Konoshiro-Sushi このしろ寿司
Konoshirosushi is one of the house foods in this area. Fresh caught konosiro fish from Kumihamawan is used as whole.
This famous sushi always appears during fall festivals.


Bara-Sushi ばら寿司
Barasushi is called chirashisushi in Kanto region.
This is one of the local dishes that always show up on a table during festival, New Year, and Obon.
Mackerel and other various ingredients are placed on top of sushi. This contains traditional taste of Tango region.


Tokushima

Bouzeno Sugata-Sushi ぼうぜの姿寿司
Bouze is another name of Ibodai in Tokushima prefecture. This fish is called Ebodai in Tokyo, and Uboze in Oosaka.
This sushi uses vinegar soaked Ibodai.
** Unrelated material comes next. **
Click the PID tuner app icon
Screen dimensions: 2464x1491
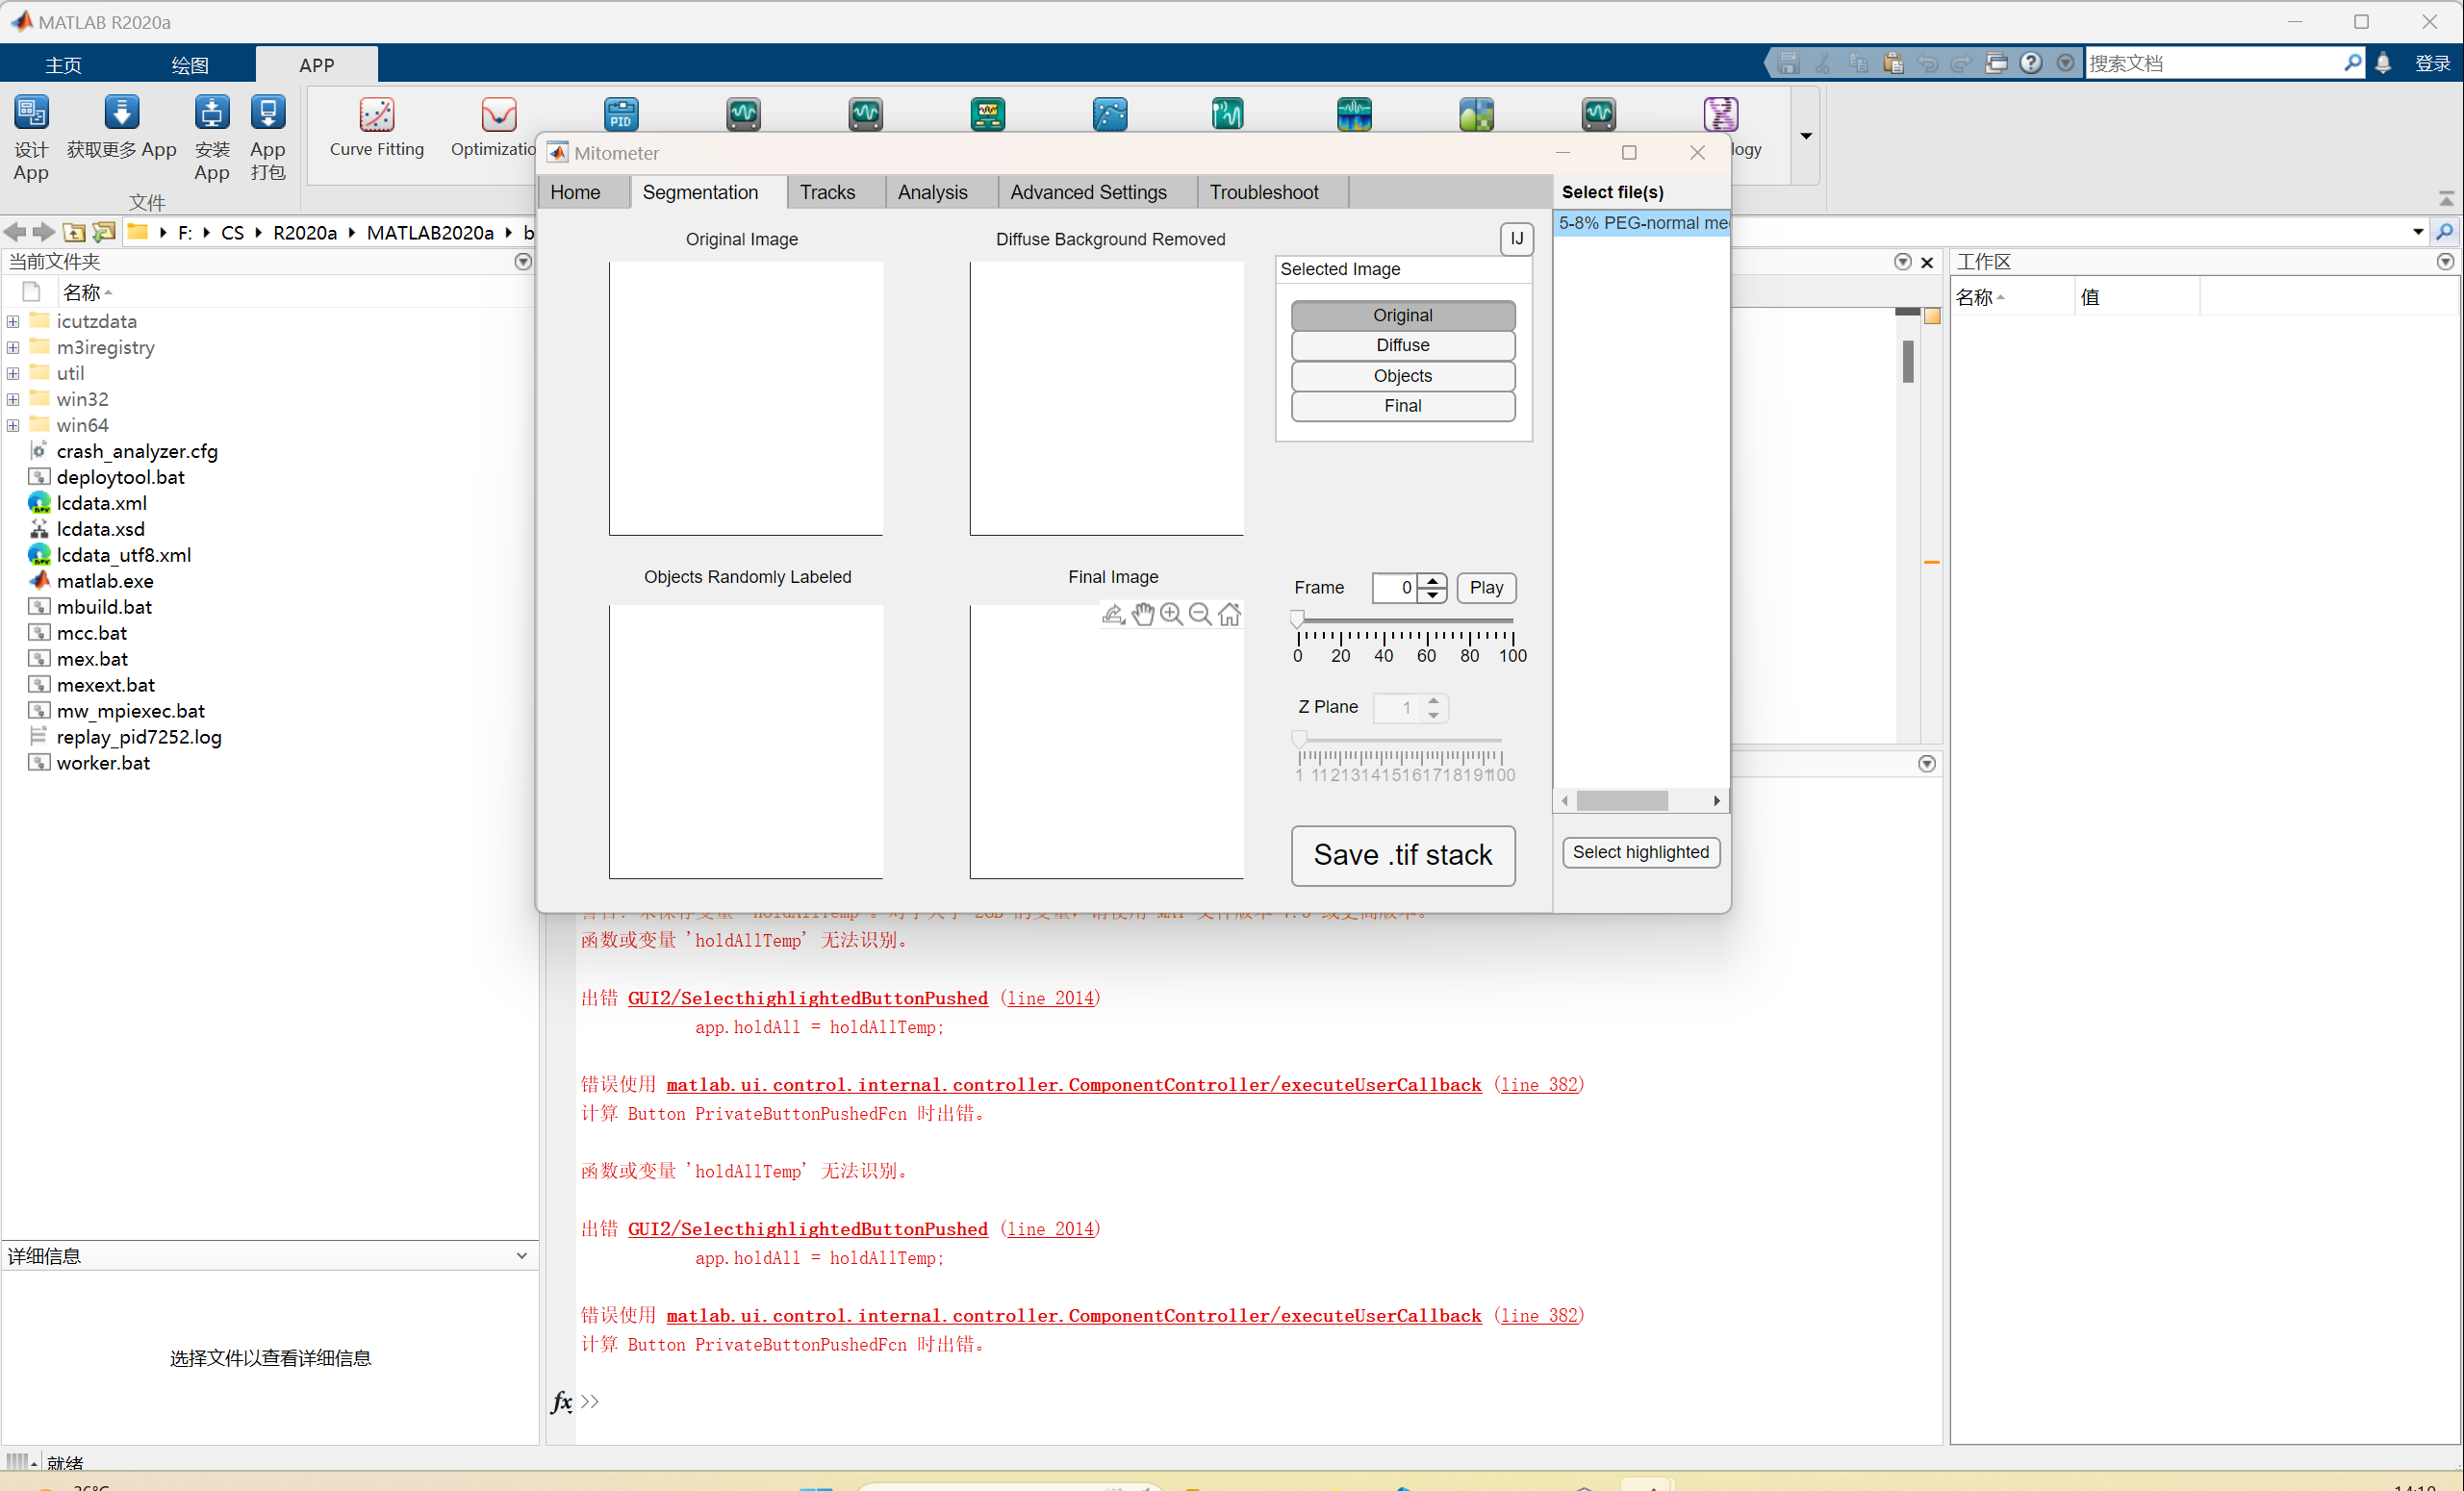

It is put on t op of sushi and pressed. It is softened by vinegar and can be eaten from head to tail.


Kochi

Sabano Sugata-Sushi さばの姿寿司
This sushi is made in Kochi Prefecture.
Fish called shimizusaba(mackerel) can be caught in this region and is used.
This mackerel can be caught all year, but it is most tasteful during winter.
It is made by putting rice inside of the fish.
This is one of must items during festival or New Year.

Hiroshima

Kaku-Sushi 角(かく)ずし
It is sushi of Hiroshima. Very big wooden box is used to put layers of sushi and toppings. Today, it is cut by bite-size and sold in supermarkets.


Oita

Ajino Maru-Sushi あじの丸寿司
This bold sushi uses whole aji (Japanese horse mackerel).
This popular sushi causes line-ups during festivals, but it requires tremendous effort to make.
There are lesser people who can make this among not only young people but also older generations.

Extra edition
Insect sushi 昆虫寿司
By the year 2030, it is estimated that world population will reach 9 billion.
Food crisis is becoming one of the major issues. For this, UN and FAO started recommending edible insects.
Most insects contain protein, various minerals, and fat. Also, it is easier to grow compared to livestock and can feed the whole population.
This future-oriented sushi used insect as an ingredient.